▸ **EXERCISE MATERIALS**:
+===+

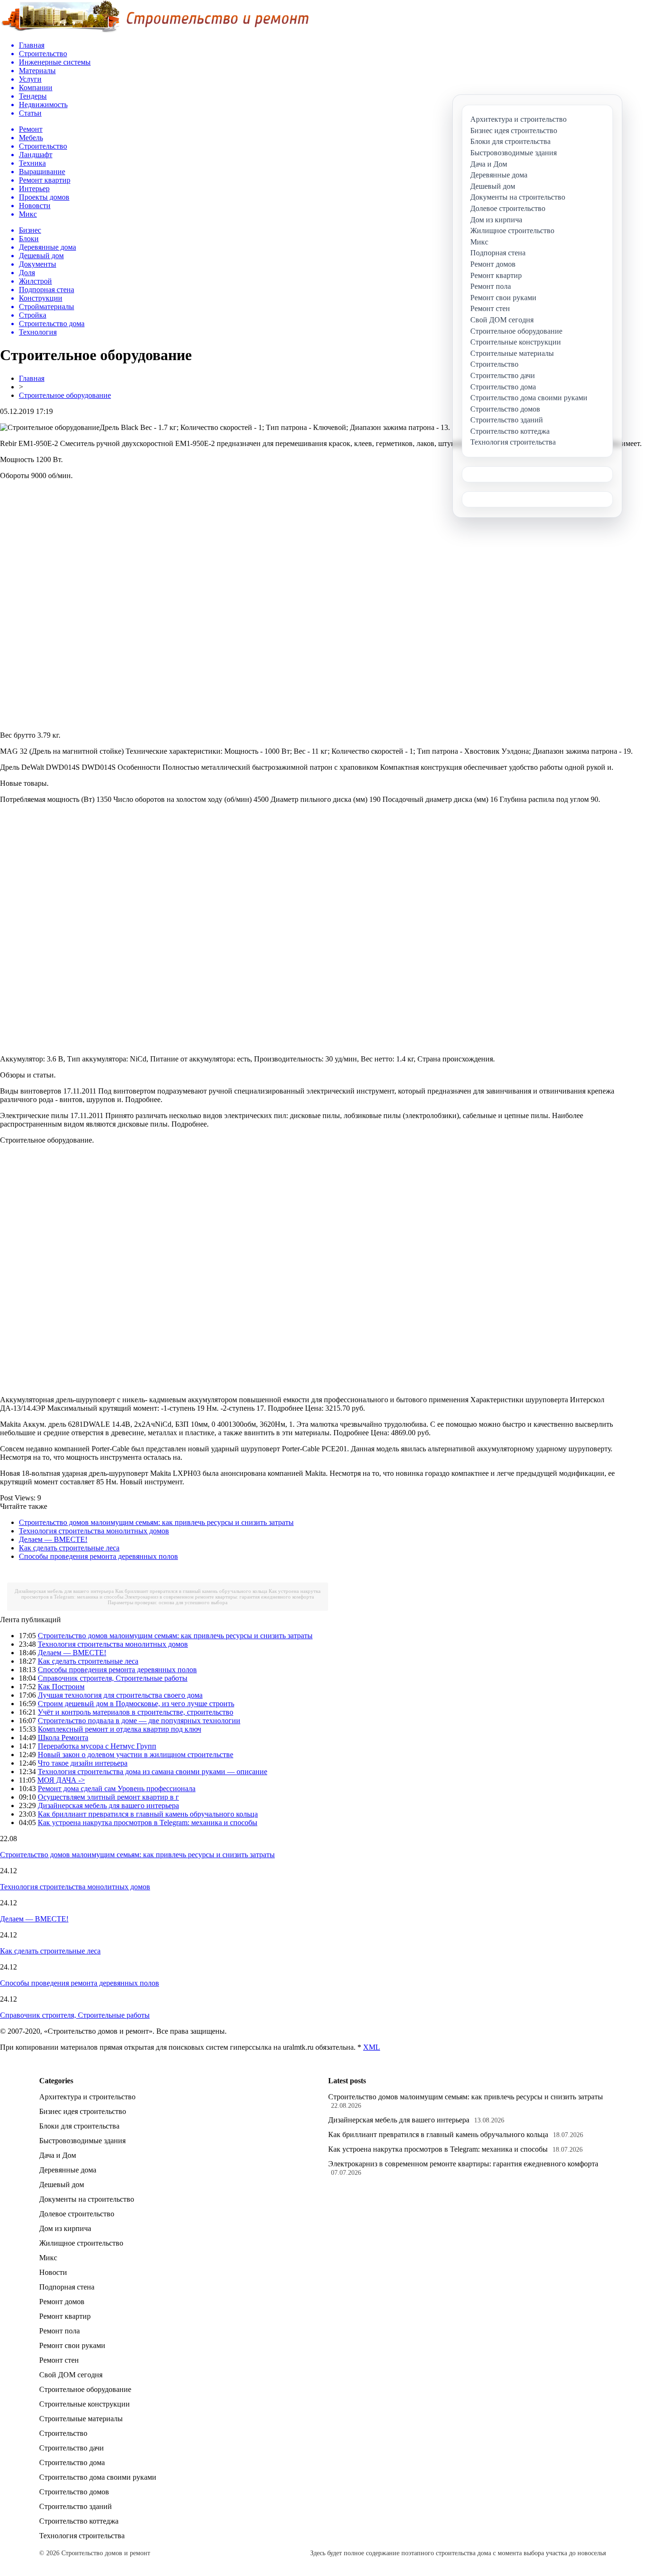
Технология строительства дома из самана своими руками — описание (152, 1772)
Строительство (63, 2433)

+===+

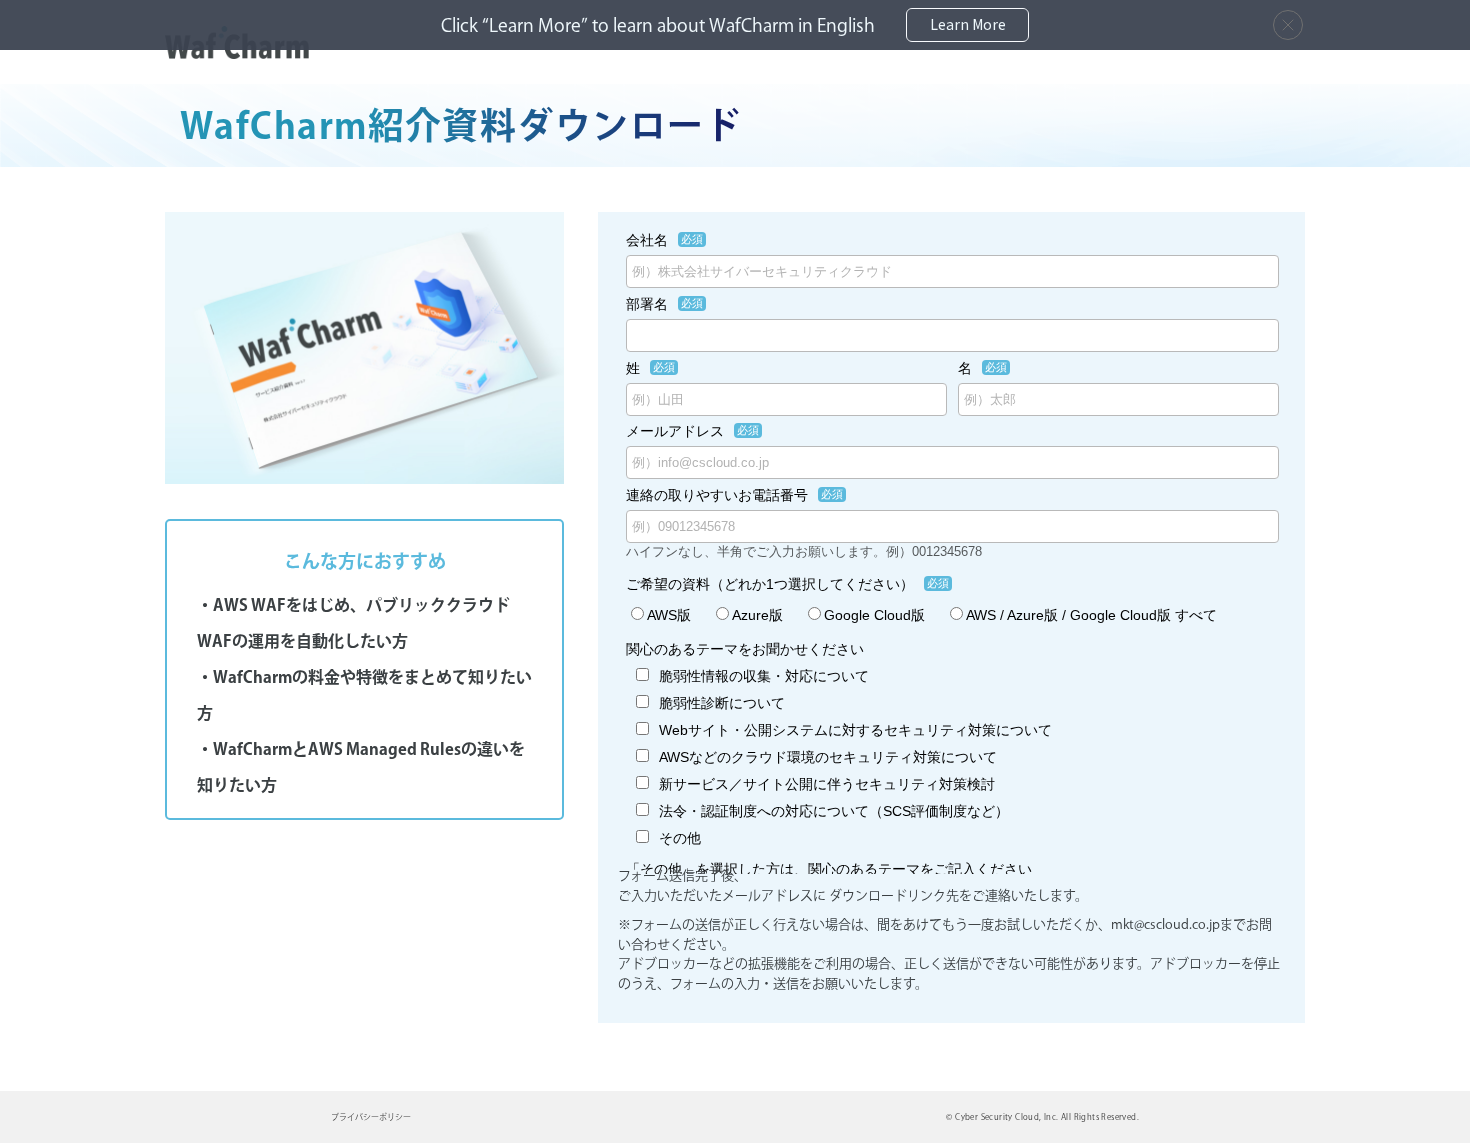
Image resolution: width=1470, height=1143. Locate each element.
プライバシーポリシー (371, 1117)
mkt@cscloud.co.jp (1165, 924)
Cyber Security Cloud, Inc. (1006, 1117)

+===+

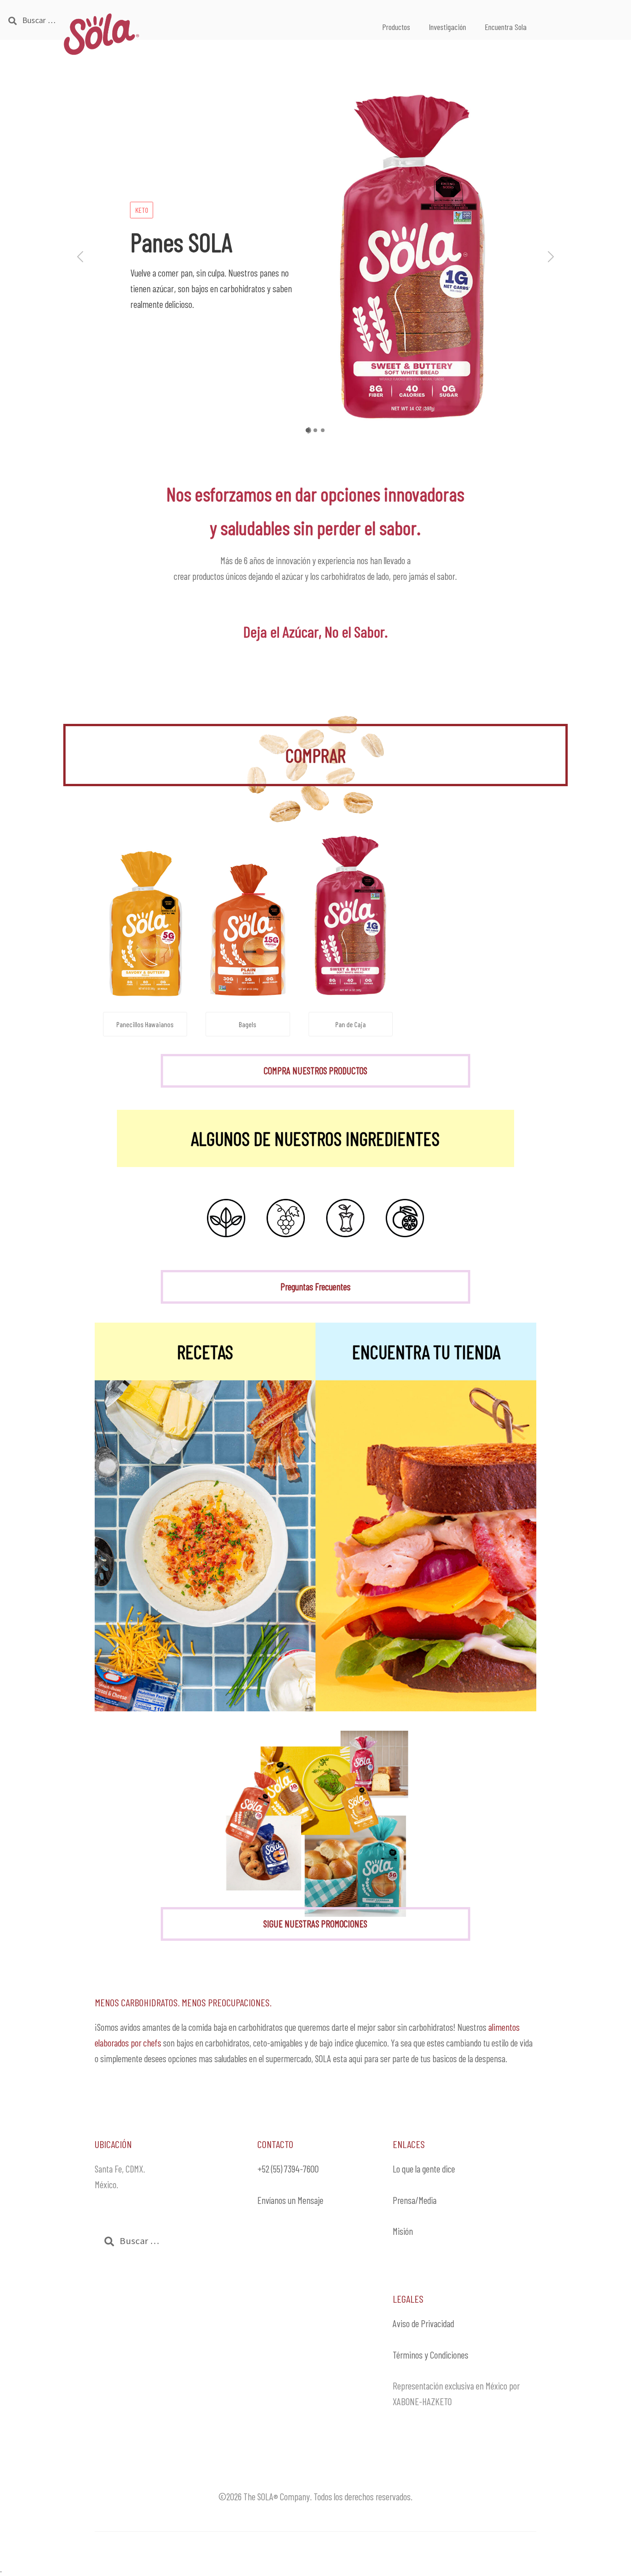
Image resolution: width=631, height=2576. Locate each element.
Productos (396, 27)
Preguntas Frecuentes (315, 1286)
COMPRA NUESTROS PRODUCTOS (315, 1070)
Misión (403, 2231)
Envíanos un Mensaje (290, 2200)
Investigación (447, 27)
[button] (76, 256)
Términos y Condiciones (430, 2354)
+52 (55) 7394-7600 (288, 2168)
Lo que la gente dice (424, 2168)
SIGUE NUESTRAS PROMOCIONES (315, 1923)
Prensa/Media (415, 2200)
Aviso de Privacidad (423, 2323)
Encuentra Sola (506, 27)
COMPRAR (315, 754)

+===+

▸ **WORK TO BE COMPLETED**: Every line of the material that includes the word "width" needs to be copied.

▸ **REPLY TO THE TASK**:
Image resolution: width=1470, height=1143. Locate each element.
Image resolution: width=631, height=2576. Locate each element.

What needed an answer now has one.